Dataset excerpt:
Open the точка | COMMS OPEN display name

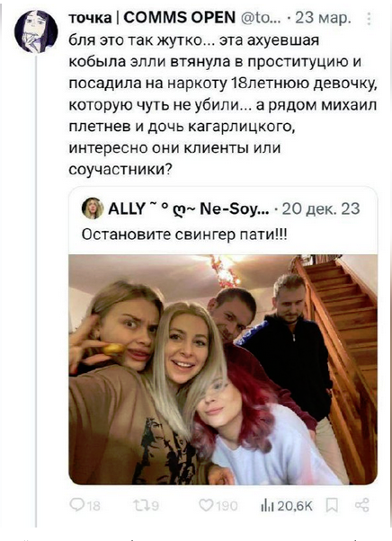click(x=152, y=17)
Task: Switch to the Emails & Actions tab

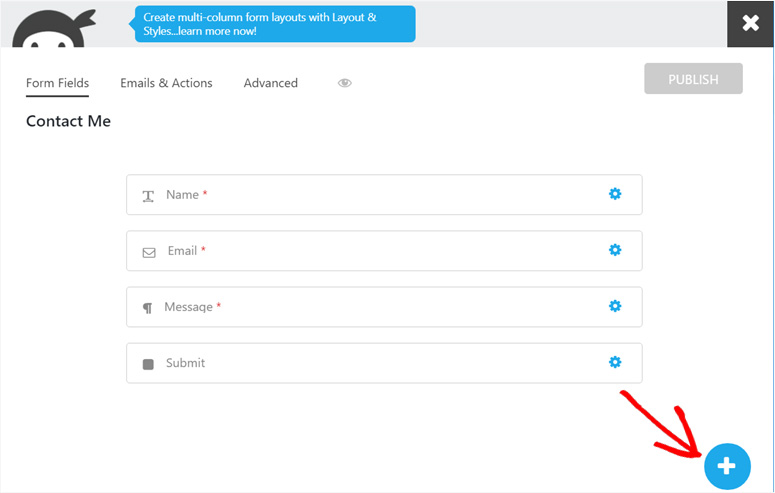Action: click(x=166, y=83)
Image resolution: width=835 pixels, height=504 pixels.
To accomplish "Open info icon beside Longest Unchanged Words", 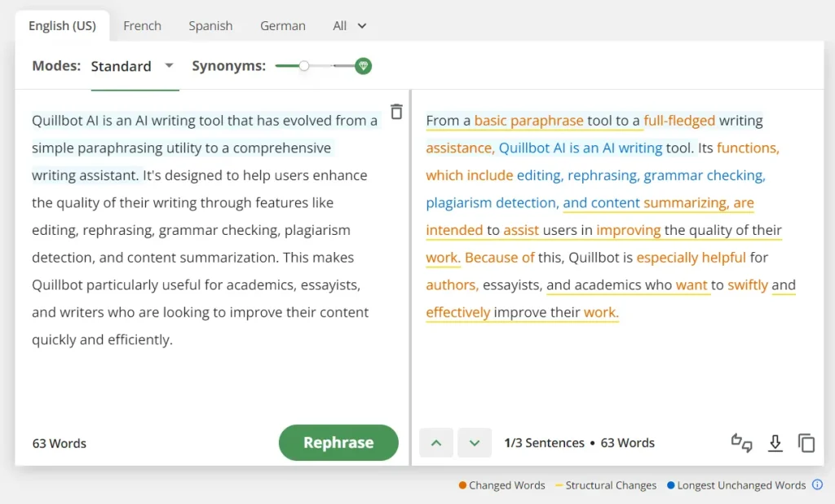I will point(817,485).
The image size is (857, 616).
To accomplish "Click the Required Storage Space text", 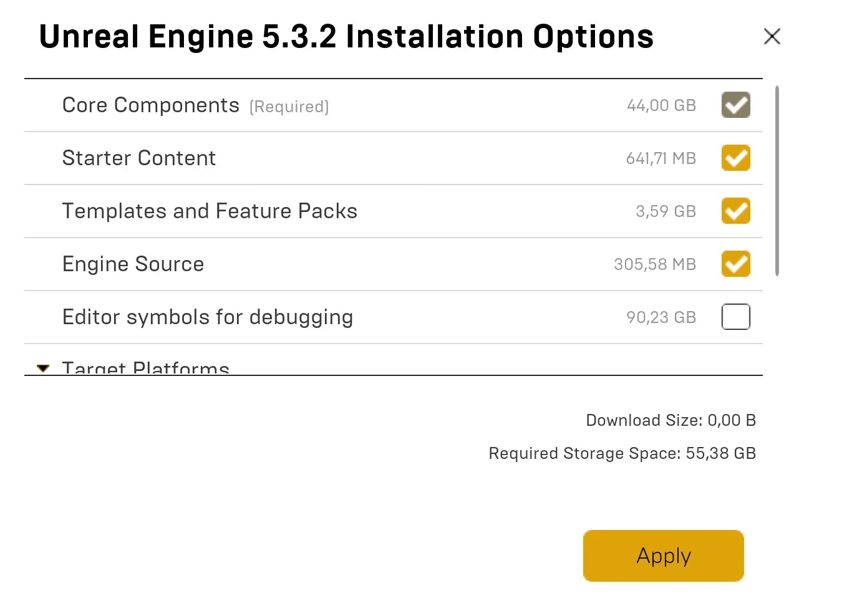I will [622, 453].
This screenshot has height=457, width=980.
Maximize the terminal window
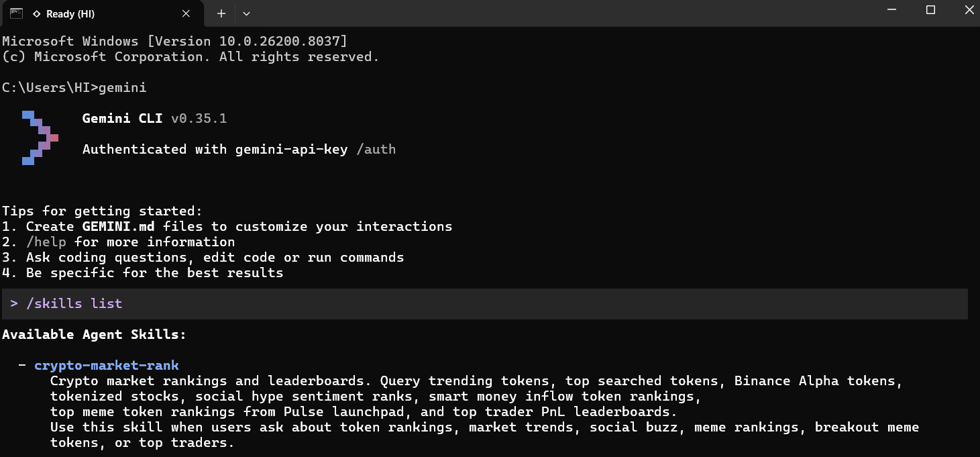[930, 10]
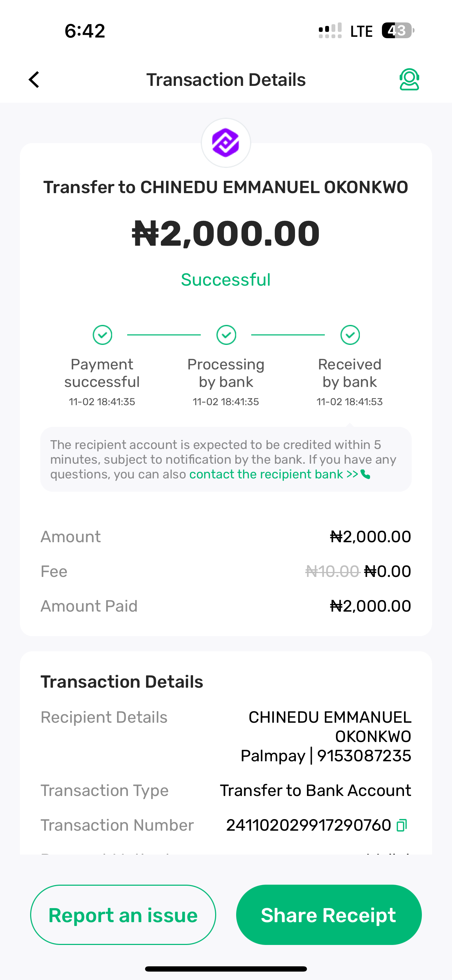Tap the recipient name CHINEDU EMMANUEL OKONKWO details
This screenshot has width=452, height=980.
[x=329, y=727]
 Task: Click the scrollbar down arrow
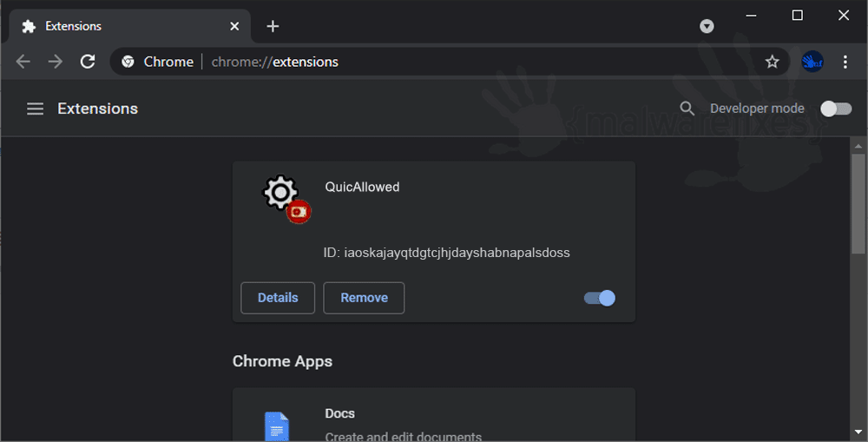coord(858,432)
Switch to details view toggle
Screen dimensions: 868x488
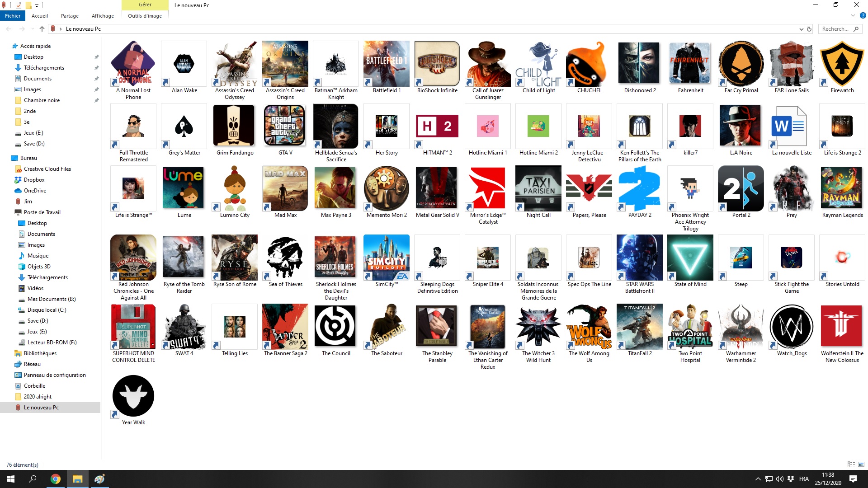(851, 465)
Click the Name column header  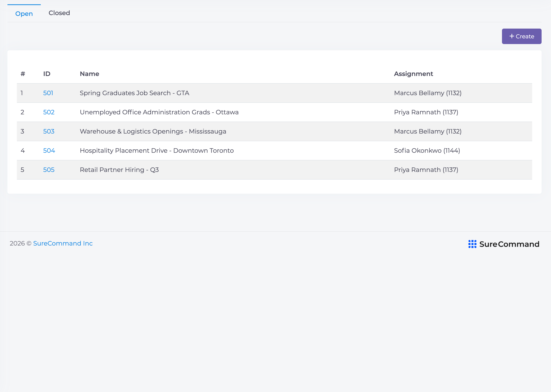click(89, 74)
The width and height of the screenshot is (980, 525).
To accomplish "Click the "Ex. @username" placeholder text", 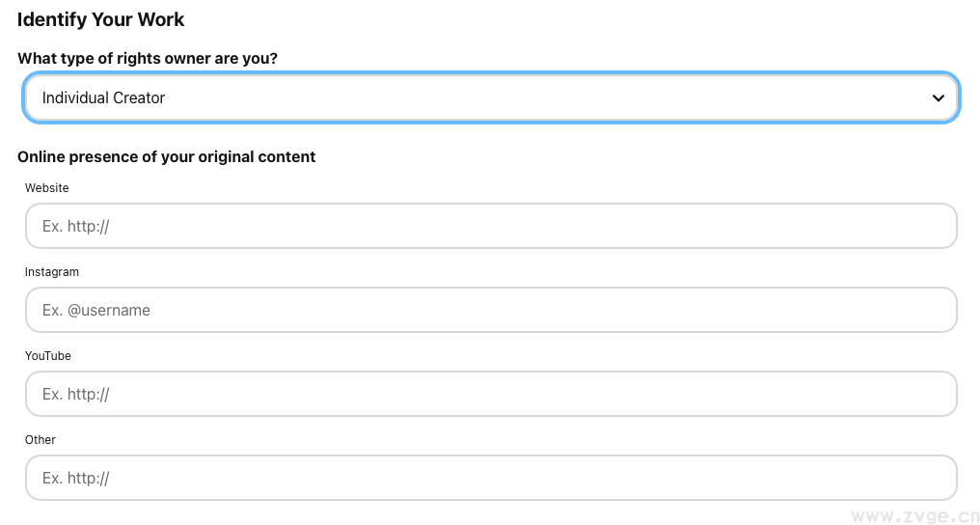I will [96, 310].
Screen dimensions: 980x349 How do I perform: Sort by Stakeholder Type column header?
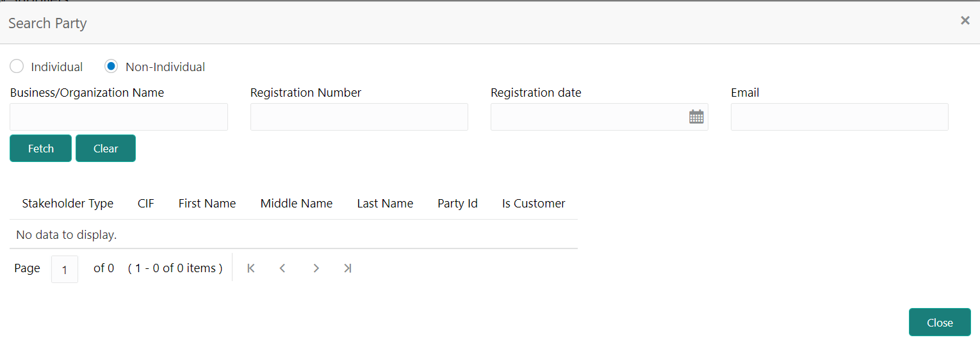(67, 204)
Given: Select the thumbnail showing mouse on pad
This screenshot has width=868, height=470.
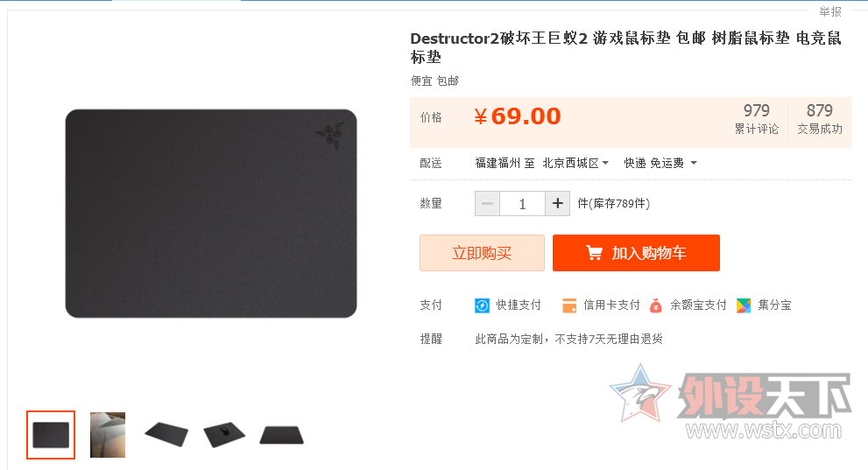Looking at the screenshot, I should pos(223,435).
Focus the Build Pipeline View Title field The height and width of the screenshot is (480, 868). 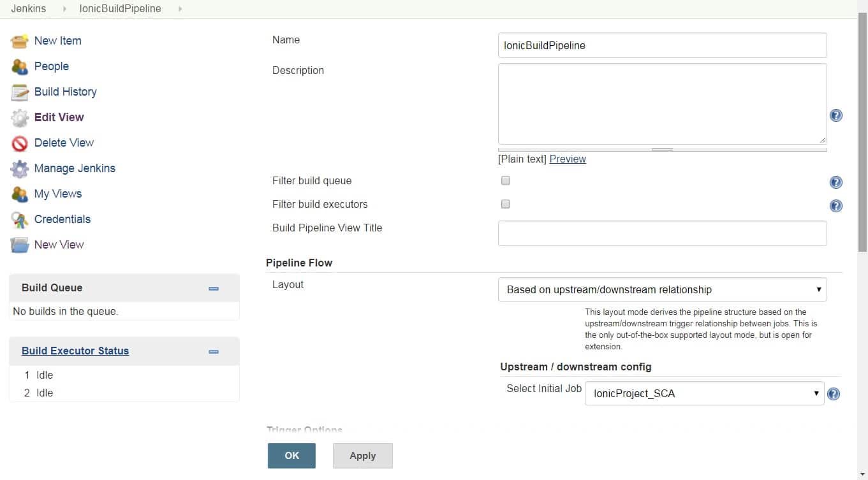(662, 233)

_EXERCISE DETAILS_
Output the lines of the listing from the line with "Screen dimensions: 980x349" up to and including the line with "Looking at the", word for word, leaving the pictures out.

_EXERCISE RESPONSE_
Screen dimensions: 980x349 How do I perform: Sort by Stakeholder Type column header?
(67, 204)
Given: Select the thumbnail showing mouse on pad
This screenshot has width=868, height=470.
Looking at the screenshot, I should pos(223,435).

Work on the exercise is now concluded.